B. grallator's diet consists mostly of zooplankton and small animals in the water column, and it undergoes an ontogenetic shift as it grows larger. Specimens below 200mm in length are mostly recorded eating small invertebrates such as copepods, amphipods, and crustacean larvae, while larger fish also eat mysids. Above 240mm, the tripod fish's diet consists mostly of teleosts and decapods by weight, with approximately 78.7% of their diet consisting of teleosts. Due to its height, B. grallator has also been hypothesized to feed on larger gelatinous prey that floats higher in the water column.

===Reproduction===
Tripod fish are simultaneous hermaphrodites, where each individual has both male and female reproductive organs. Specifically, the fish has both female and male reproductive tissues through from ovotestes. It mates by releasing both sperm and eggs into the water, which can be externally fertilized by another B. grallator. In the event one fish cannot find a mate, it can also self-fertilize, which increases the likelihood of reproduction in the sparsely populated abyssal plain.

=== Parasitism ===
Tripod fish are susceptible to parasites.

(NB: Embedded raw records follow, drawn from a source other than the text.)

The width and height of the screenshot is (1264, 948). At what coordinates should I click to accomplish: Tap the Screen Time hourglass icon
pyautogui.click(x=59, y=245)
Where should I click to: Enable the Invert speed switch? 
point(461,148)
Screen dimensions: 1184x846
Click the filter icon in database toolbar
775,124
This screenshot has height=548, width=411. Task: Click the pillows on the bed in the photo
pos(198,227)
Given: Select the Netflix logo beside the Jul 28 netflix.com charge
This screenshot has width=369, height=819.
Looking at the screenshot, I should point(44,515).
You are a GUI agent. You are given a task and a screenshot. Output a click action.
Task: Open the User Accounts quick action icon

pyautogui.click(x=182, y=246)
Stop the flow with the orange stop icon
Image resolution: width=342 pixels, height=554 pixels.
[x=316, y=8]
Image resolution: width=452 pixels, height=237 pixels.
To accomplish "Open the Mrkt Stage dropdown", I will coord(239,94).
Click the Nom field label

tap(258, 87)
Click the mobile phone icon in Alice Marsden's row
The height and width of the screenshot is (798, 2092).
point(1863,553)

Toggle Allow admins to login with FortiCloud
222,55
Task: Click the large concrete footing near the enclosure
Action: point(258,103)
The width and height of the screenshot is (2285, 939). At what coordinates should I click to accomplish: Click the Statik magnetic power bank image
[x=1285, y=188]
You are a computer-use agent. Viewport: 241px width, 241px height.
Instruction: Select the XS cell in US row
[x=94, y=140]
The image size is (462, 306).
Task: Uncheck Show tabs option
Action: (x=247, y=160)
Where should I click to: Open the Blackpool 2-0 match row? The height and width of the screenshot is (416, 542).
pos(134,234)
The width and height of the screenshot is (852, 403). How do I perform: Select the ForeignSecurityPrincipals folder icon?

Common parasites that use tripod fish as a host are Steringophorus cf. dorsolineatum, Scolex pleuronectis, Hysterothylacium aduncum, Anisakis sp., and Sarcotretes sp.. Tripod fish contract the majority of their parasites through their diet. When tripod fish feed on things such as crustaceans and zooplankton, they contract parasites that reside within the prey. Tripod fish that feed on prey containing larvae are much more likely to contract a parasite. Parasites within tripod fish help determine the location and depth of tripod fish since prey that contain specific parasites are found at specific locations and depths.